— begin Excerpt —
Source code for orchestrator.storage.local

from .storage_base import Storage
from ..utils.exceptions import DatasetDoesNotExistError
from ..utils.input_output import ase_glob_read, safe_write
from ..utils.data_standard import METADATA_KEY
import os
from os import system, walk, path, makedirs
from ase import Atoms
import json
from typing import Optional
from uuid import uuid4



[docs]
class LocalStorage(Storage):
    """
    Class to store data in the local disk

    The Storage class deals with all functionalities associated to data storage
    inside Orchestrator. Its functions include the initialization of the
    database, and data additions, updates, and queries. The Orchestrator uses
    ASE Atoms as the internal data representation. A given database (Storage
    instance) can include multiple datasets (collections of configurations and
    properties) and generally persists in time.

    :param storage_args: dictionary with initialization parameters, including
        database_name and database_path. database_path defaults to
        './local_storage_database' while database_name defaults to the last
        string component from the database_path. LocalStorage does not require
        any additional arguments
    :type storage_args: dict
    """


[docs]
    def __init__(
        self,
        database_path: Optional[str] = './local_storage_database',
        database_name: Optional[str] = None,
        **kwargs,
    ):
        """
        Set variables and initialize the recorder

        :param database_path: Path to the local storage database |default|
            ``'./local_storage_database'``
        :type database_path: str
        :param database_name: Name of the local database
        :type databse_name: str
        """
        super().__init__(**kwargs)

        self.database_path = database_path
        # default database_name to last component of database_path if not set
        if database_name is None:
            self.database_name = self.database_path.strip('/').split('/')[-1]
        else:
            self.database_name = database_name
        self.storage_init_args = {
            "database_path": self.database_path,
            "database_name": self.database_name,
        }

        self.STORAGE_ID_KEY = 'storage_id'
        self.property_map = None

        makedirs(self.database_path, exist_ok=True)
        self.logger.info(f'Local database set as {self.database_path}')
        self._dataset_sizes = {}
        self._id_map = {}
        self._read_database_state()


    def _read_database_state(self):
        """
        Helper function to facilitate synchronizing a database

        Updates the internal _dataset_sizes dictionary with the current state
        of the database read from disk. This can be called on restarts or to
        ensure the internal representation is up to date before querying its
        state for other purposes.
        """
        root_dir_parsed = False
        for root, dirs, files in walk(self.database_path):
            if not root_dir_parsed:
                root_dir_parsed = True
                self.logger.info(f'Found {len(dirs)} datasets in {root}')
                if len(files) > 0:
                    self.logger.info(('It appears that your database has files'
                                      ' unassociated with any dataset!'))
            else:
                dataset = root.split('/')[-1]
                config_num = 0
                configs = ase_glob_read(root)
                config_num = len(configs)
                for i, config in enumerate(configs):
                    storage_id = config.info[METADATA_KEY]['storage_id']
                    config_id = i
                    _ = self._add_to_id_map(dataset, storage_id, config_id)
                self._dataset_sizes[dataset] = config_num

    def _add_to_id_map(
        self,
        dataset: str,
        storage_id: str,
        config_id: Optional[int] = None,
    ) -> int:
        """
— end Excerpt —
— begin Items —
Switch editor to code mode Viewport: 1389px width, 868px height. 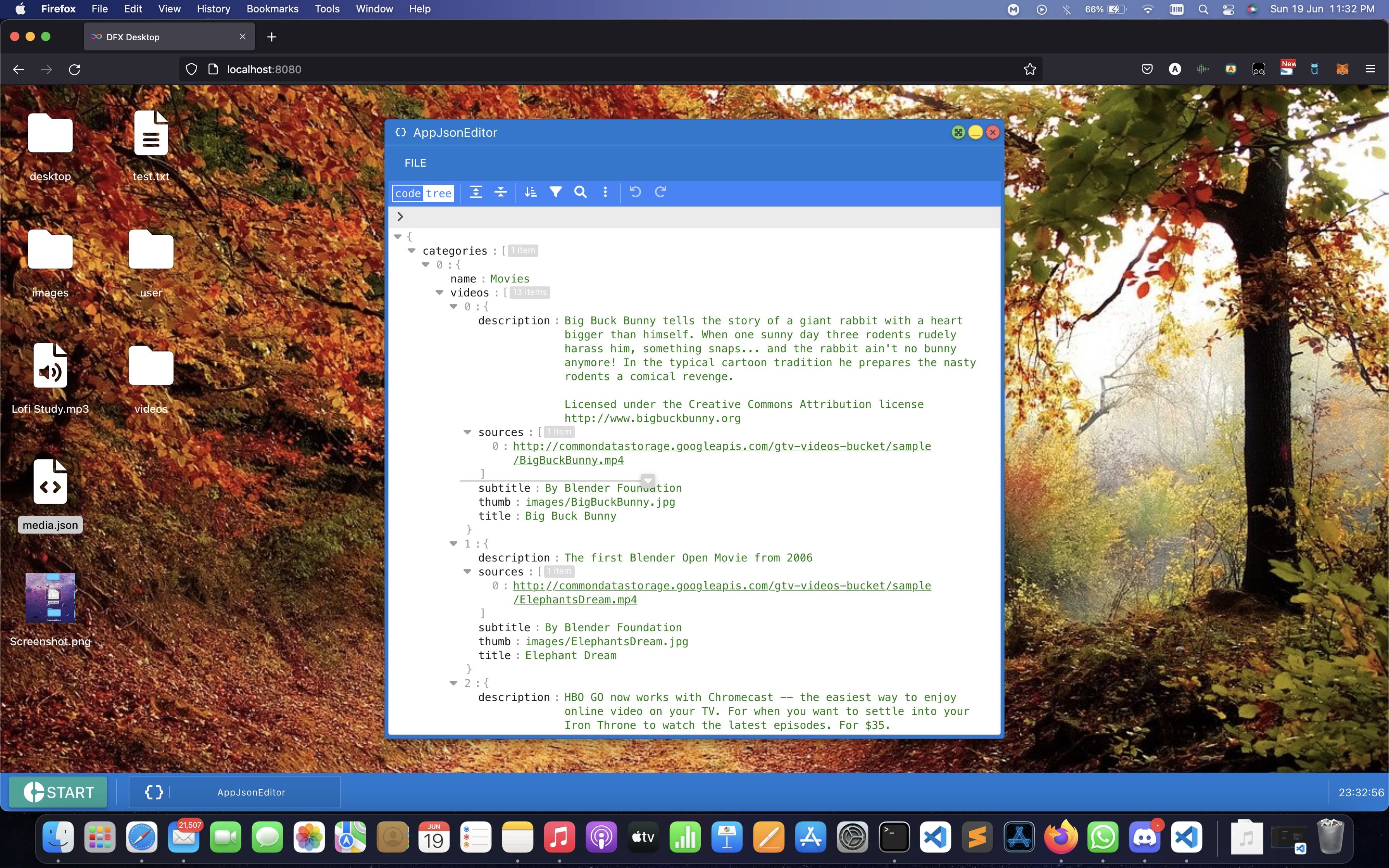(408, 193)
— end Items —
— begin Items —
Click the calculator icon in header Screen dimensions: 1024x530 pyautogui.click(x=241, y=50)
— end Items —
→ Directives
A. Retype the part of the local storage source code starting with "makedirs(self.database_path, exist_ok=True)" and going on through "self._read_database_state()".
B. Continue the local storage source code from the point where it stops.
The records play no part in this work.

→ Task answers
A.
makedirs(self.database_path, exist_ok=True)
        self.logger.info(f'Local database set as {self.database_path}')
        self._dataset_sizes = {}
        self._id_map = {}
        self._read_database_state()

B.
        helper function to add to the storage --> config map, handles KeyError

        :param dataset: name of the dataset for the mapping
        :type dataset: str
        :param storage_id: UUID of the configuration
        :type storage_id: str
        :param config_id: configuration number of the config in this dataset if
            ``None``, get the config num from the current dataset_size
            |default| ``None``
        :type config_id: int
        :returns: the config number in the dataset (useful if config_id = None)
        :rtype: int
        """
        if config_id is None:
            config_id = self._dataset_sizes[dataset]
            self._dataset_sizes[dataset] += 1
        try:
            self._id_map[dataset][storage_id] = config_id
        except KeyError:
            self._id_map[dataset] = {storage_id: config_id}
        return config_id


[docs]
    def check_if_dataset_name_unique(self, dataset_name: str) -> bool:
        """
        check if the provided dataset_name is unique in the database

        :param dataset_name: name to check (human readable)
        :type dataset_name: str
        :returns: true if the database is not present in the database, false if
            it does exist
        :rtype: boolean
        """
        if path.isdir(f'{self.database_path}/{dataset_name}'):
            return False
        else:
            return True


    def _insert_data_to_database(
        self,
        dataset_handle: str,
        data: list[Atoms],
        dataset_metadata: Optional[dict] = None,
    ) -> str:
        """
        Internal utility function for adding data to the database

        Called by add_data(), new_dataset(), and update_data()

        :param dataset_handle: name of dataset
        :type dataset_handle: str
        :param data: list of ASE.Atoms objects containing the configurations
            and associated properties to add to the database. Note that
            configuration-specific metadata should be stored under the
            `atoms.info[METADATA_KEY]` field.
        :type data: list
        :param dataset_metadata: A dictionary of metadata specific to the
            dataset as a whole.
        :type metadata: dict
        :returns: unique handle for the dataset
        :rtype: str
        """
        self._read_database_state()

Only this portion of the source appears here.